The answer is quite possibly no for the reasons we give below. This leaves doubting that China has the ability to do anything that will effectively compensate for all the problems in the US and Europe.
It was the doubling of bank loans in China in 2009 that helped overseas industries, including chemicals, recover as the country’s imports soared.
This article from the Wall Street Journal points out that the country’s bank-sector credit as a share of GDP (gross domestic product) could be close to 180%.
Importantly also China is getting less bang for its buck by flooding the economy with easy credit. From 2003 to 2008, total social finance–a Chinese government measure that includes on- and off-balance-sheet lending by the banks as well as bond and equity issuance–expanded on average by 18% a year, supporting growth in nominal GDP of 17% a year.

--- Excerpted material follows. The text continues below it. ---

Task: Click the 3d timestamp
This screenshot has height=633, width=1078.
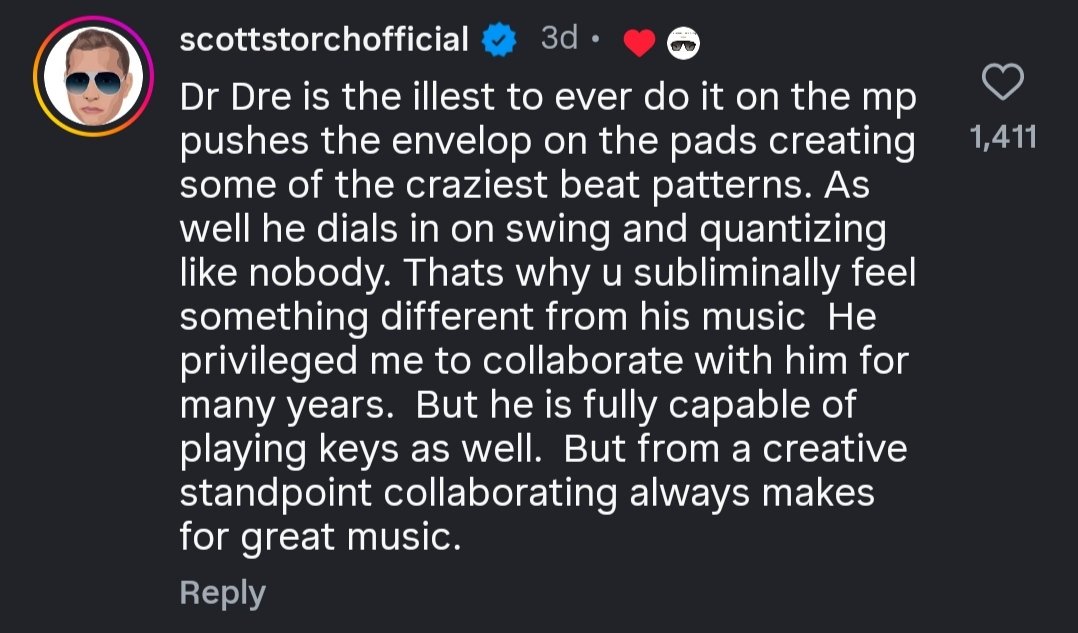Action: (559, 40)
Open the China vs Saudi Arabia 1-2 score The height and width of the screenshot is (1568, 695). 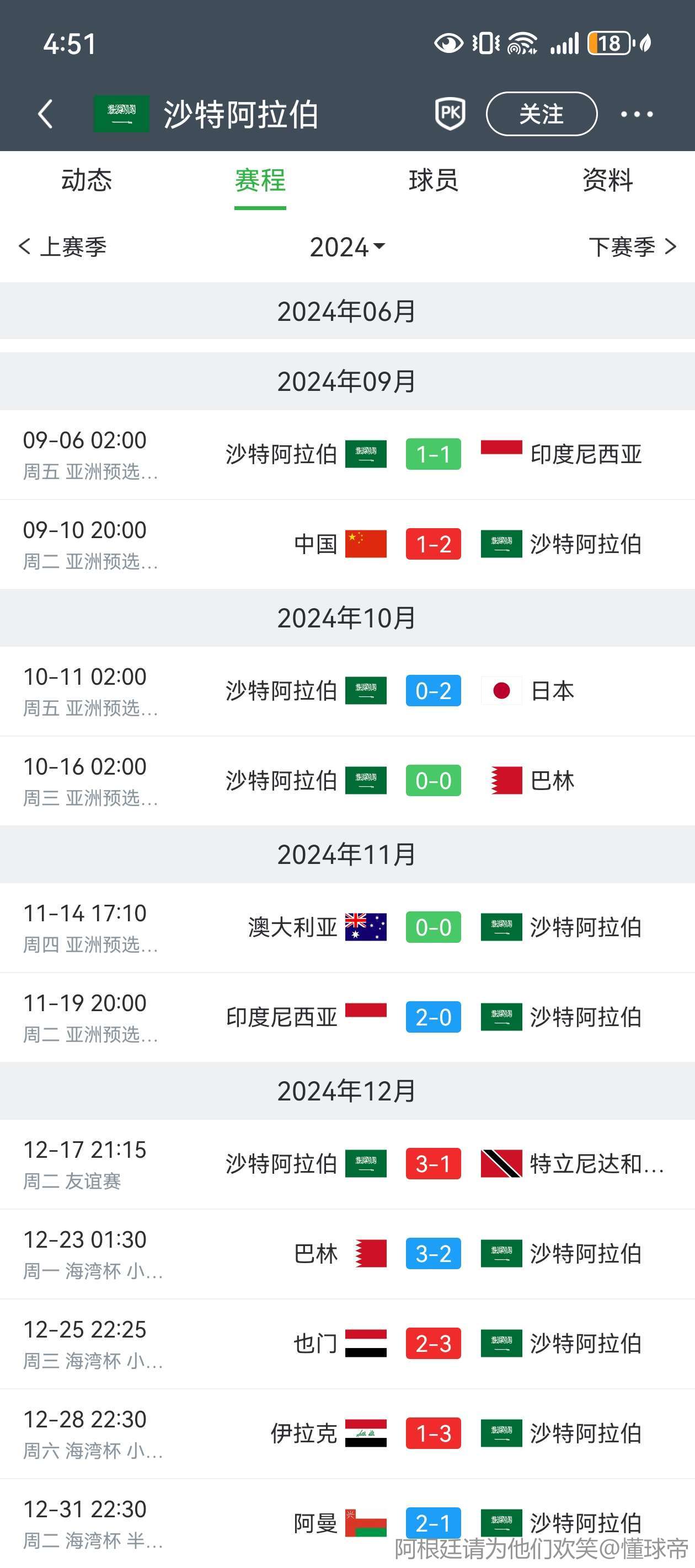433,544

In 2009 and 2010, finance exploded 33% a year on average, but GDP growth slowed to 12%.
Concerns are growing that a lot of this debt has the potential to turn bad if the real-estate sector implodes.
To date this hasn’t happened with property prices in the second-tier cities still on the increase.
But as the amount of unsold housing stock builds up and with buyers sitting on the sidelines in the hope that prices will correct to more-affordable levels, the risk is increasing of a sharp correction in property prices.
Local government debt now accounts for 27% of China’s GDP, according to the Business Spectator.
“In all previous cases of countries following similar growth models, the dangerous combination of repressed pricing signals, distorted investment incentives, and excessive reliance on accelerating investment to generate growth has always eventually pushed growth past the point where it is sustainable, leading always to capital misallocation and waste,” adds Michael Pettis, the Beijing-based finance professor.
“At this point – which China may have reached a decade ago – debt begins to rise unsustainably.”